## Required task
State how many lines in the records below contain the string "should". Reply with the number alone.

## Task material

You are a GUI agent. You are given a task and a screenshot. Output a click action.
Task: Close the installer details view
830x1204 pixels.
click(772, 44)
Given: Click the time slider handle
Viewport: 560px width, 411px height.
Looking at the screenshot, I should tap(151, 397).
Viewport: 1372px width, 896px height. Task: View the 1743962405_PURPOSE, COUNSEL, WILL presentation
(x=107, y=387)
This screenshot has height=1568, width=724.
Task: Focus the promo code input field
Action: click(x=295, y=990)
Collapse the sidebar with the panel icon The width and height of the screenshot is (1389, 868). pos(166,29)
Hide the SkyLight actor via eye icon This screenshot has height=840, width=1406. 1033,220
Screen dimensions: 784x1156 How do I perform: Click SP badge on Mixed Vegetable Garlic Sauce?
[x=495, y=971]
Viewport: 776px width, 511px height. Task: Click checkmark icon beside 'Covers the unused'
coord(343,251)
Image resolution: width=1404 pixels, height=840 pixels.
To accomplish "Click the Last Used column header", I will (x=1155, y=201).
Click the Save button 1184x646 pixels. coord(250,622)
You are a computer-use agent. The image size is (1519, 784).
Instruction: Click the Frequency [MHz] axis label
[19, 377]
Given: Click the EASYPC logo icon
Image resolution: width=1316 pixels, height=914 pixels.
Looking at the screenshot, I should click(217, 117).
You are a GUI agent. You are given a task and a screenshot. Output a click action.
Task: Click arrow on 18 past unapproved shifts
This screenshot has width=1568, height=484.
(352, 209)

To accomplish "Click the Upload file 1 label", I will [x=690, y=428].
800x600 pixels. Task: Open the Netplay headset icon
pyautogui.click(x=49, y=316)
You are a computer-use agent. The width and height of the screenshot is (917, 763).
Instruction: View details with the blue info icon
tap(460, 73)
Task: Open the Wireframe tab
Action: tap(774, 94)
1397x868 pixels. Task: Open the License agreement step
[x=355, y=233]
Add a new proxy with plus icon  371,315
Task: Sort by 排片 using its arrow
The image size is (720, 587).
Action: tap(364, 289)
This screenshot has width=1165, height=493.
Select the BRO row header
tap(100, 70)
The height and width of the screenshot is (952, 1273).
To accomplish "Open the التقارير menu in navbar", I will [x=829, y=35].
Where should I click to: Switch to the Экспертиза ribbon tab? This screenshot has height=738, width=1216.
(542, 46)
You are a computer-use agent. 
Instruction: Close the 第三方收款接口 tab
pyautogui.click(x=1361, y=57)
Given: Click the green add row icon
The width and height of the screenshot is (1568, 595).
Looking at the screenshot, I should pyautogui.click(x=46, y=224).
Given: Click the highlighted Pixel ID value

## Result of the exercise
4